Os cenários que surgem após um incêndio parecem-se com os de uma guerra. São pintados de destruição e exalam um odor a cinza que se entranha. Mas também conseguem ser insólitos, pelo que acaba por sobreviver às chamas. No entanto, ninguém está preparado para ver uma escola quase centenária totalmente no chão, nem para encontrar pequenos bibes intactos ainda pendurados nas costas das cadeiras do refeitório. Ou ver escovas de dentes meio derretidas, colocadas, como se a rotina não tivesse sido interrompida, nos respetivos copos identificados com os nomes das 21 crianças que antes aqui corriam e brincavam livremente.
O arquiteto Diogo Freire de Andrade, 54 anos, ainda não viu nada disto, nem sequer os desenhos de traço infantil que se aguentaram nas poucas paredes de pé. Aliás, nunca tinha estado em Midões, porque nada o liga a este lugar do concelho de Tábua conhecido pelas suas casas senhorais. Há que mudar o tempo verbal para sermos mais corretos: nada o ligava, porque logo a seguir ao fatídico dia deste incêndio sem igual, uniu para sempre os seus desígnios aos desta terra.
Foi ainda em Lisboa que aceitou o desafio do seu amigo Pedro Vicente, diretor geral da Level Constellation e membro da Associação Portuguesa dos Promotores Imobiliários e Investidores.

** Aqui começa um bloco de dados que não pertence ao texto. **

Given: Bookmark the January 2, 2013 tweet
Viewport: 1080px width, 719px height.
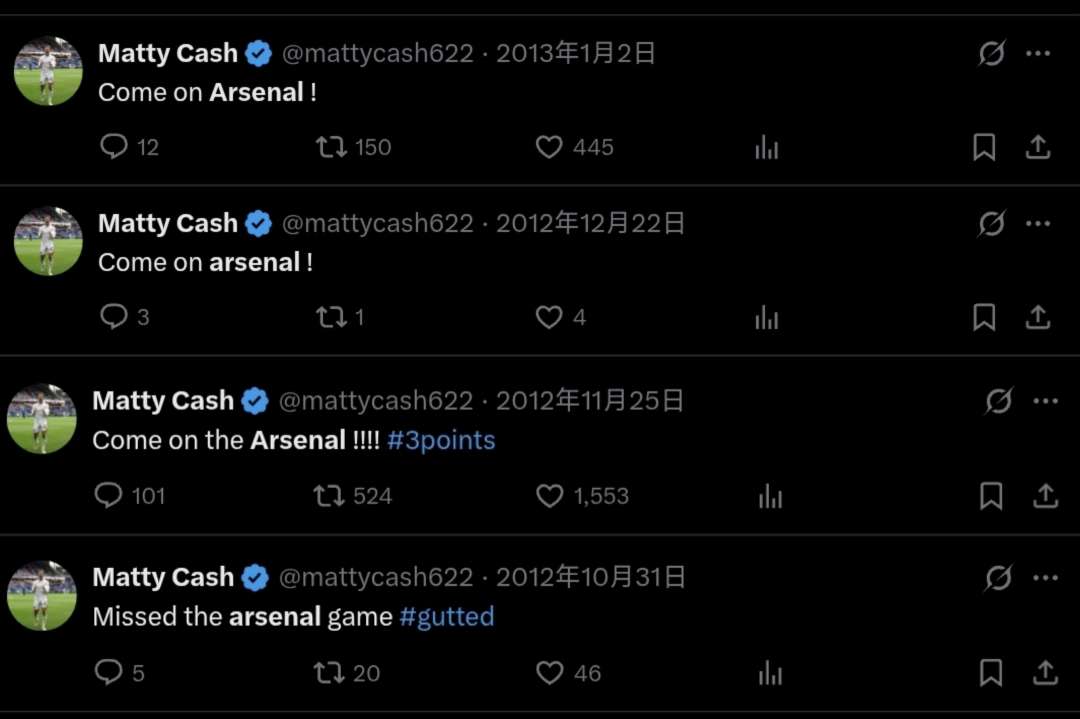Looking at the screenshot, I should 984,147.
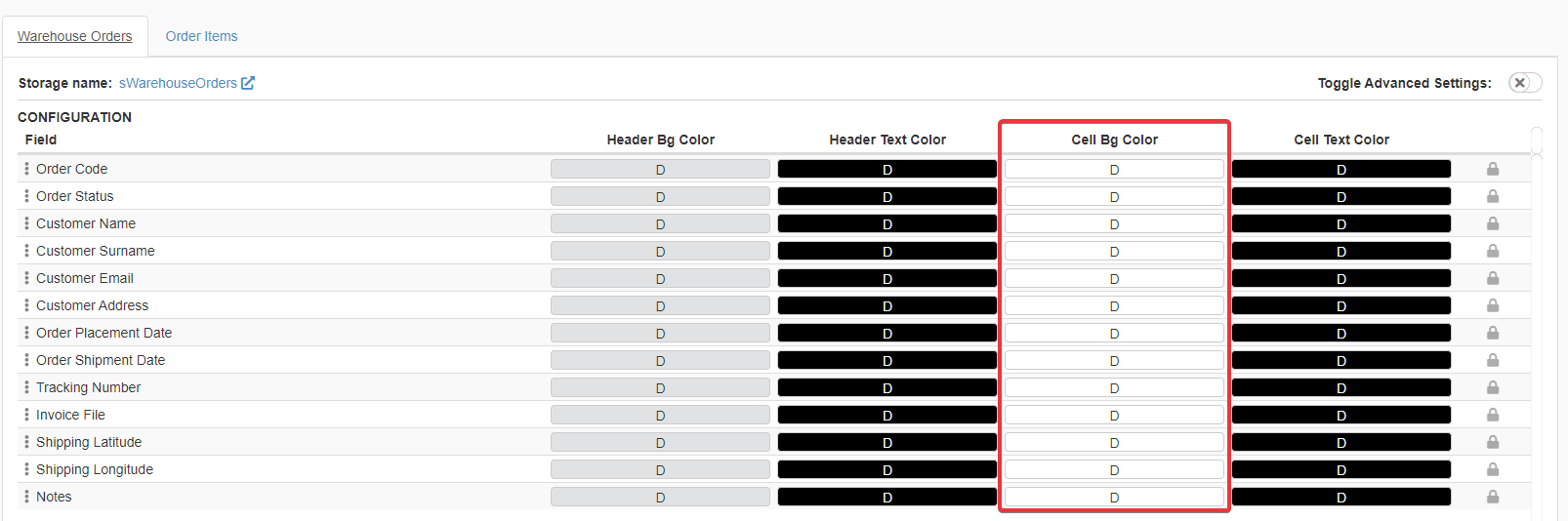Click drag handle beside Shipping Latitude
1568x521 pixels.
point(26,442)
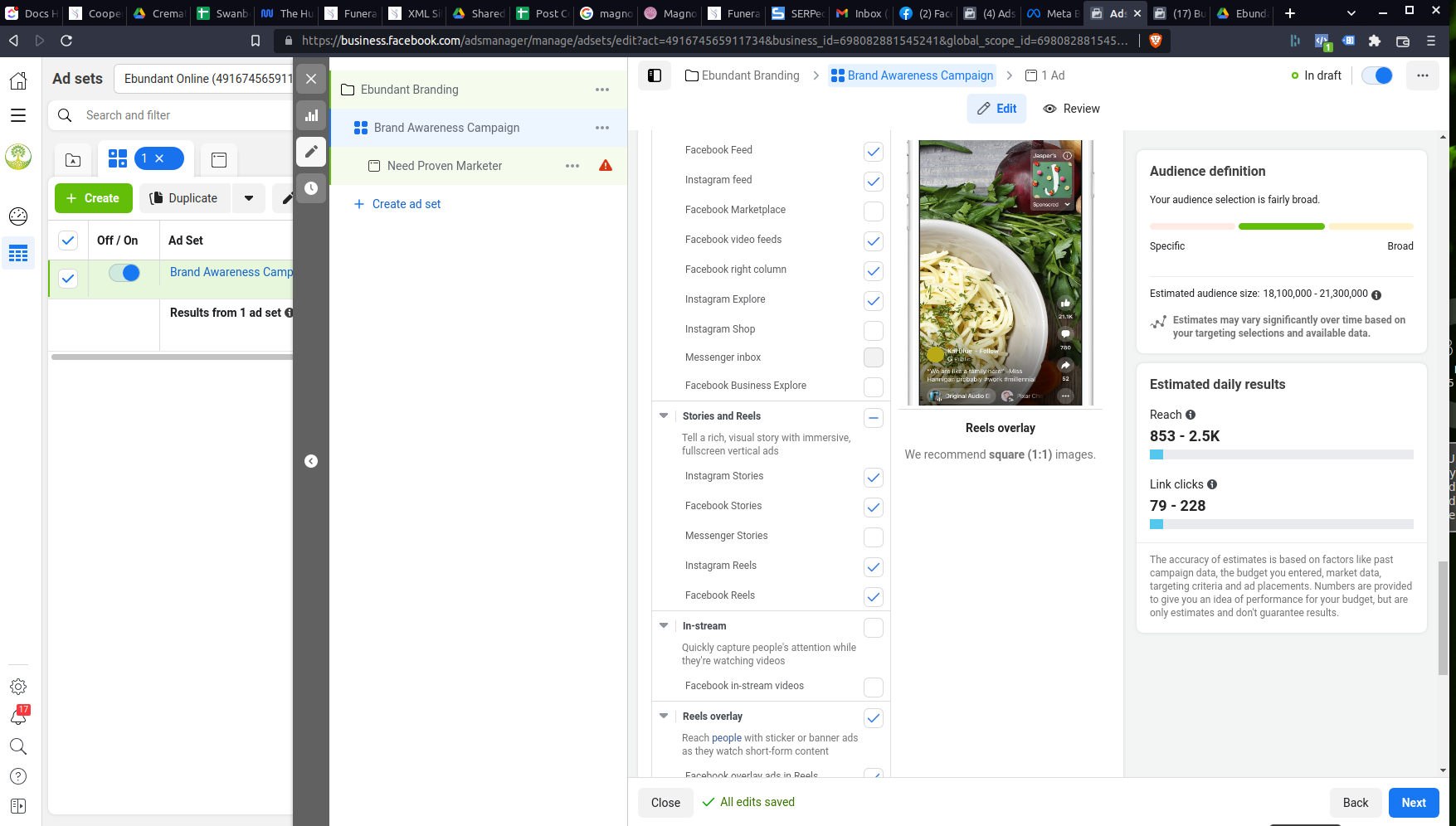Viewport: 1456px width, 826px height.
Task: Click the Create ad set link
Action: (x=406, y=204)

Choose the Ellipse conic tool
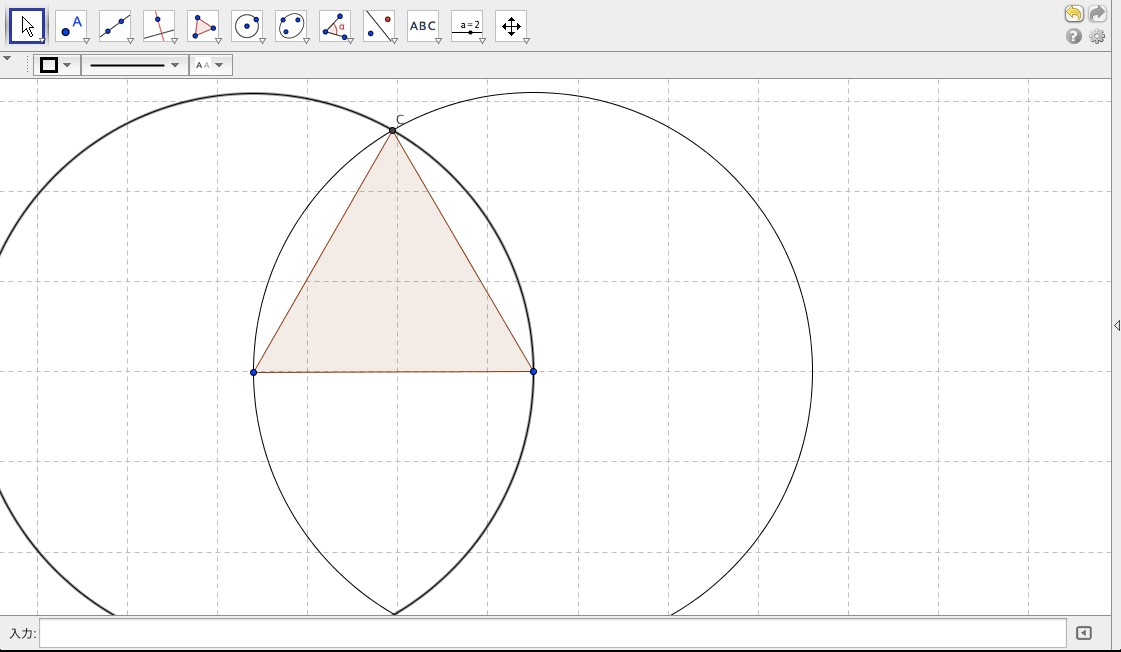point(291,26)
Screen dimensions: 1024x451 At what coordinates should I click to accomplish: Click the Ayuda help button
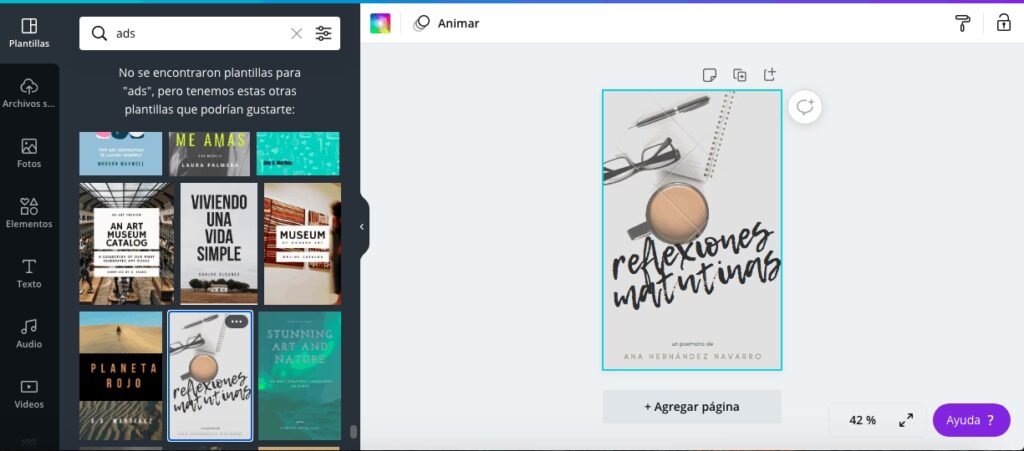pos(970,420)
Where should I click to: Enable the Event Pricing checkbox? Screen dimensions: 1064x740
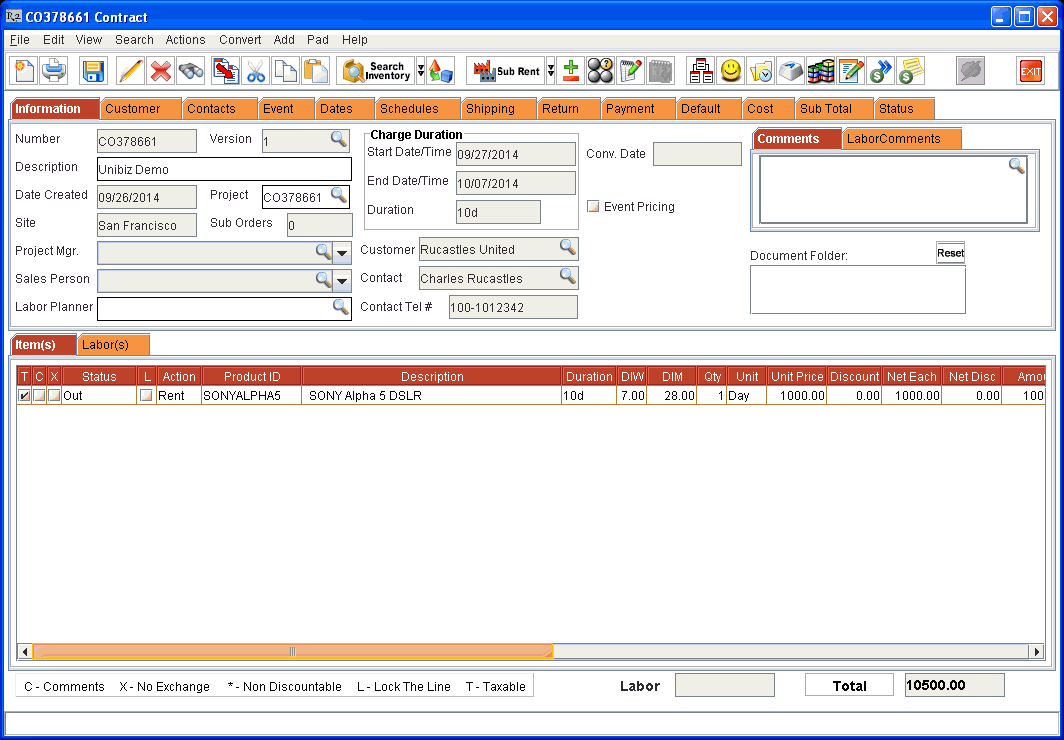(x=593, y=207)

Depois de ouvir nas notícias que o fogo teria acabado com a escola de Midões, este advogado dedicado agora à gestão sentiu que precisava de ajudar e pediu auxílio aos seus amigos com profissões ligadas à reconstrução. É aqui que entram o arquieto Diogo Freire de Andrade e o engenheiro de estruturas Pedro Palma, 37 anos, que agora vemos juntos na escola, de planta em punho, a ouvirem Ana Beatriz Neves, 54 anos, a única educadora do infantário.
Antes de conhecerem o espaço que vão recuperar totalmente pro bono, os dois já viram fotografias do edifício com certidão de nascimento dos anos 1930. E depressa descobriram que o mais lógico será manter a escola como ela estava, acrescentando-lhe apenas algumas adaptações funcionais e recorrendo a materiais modernos.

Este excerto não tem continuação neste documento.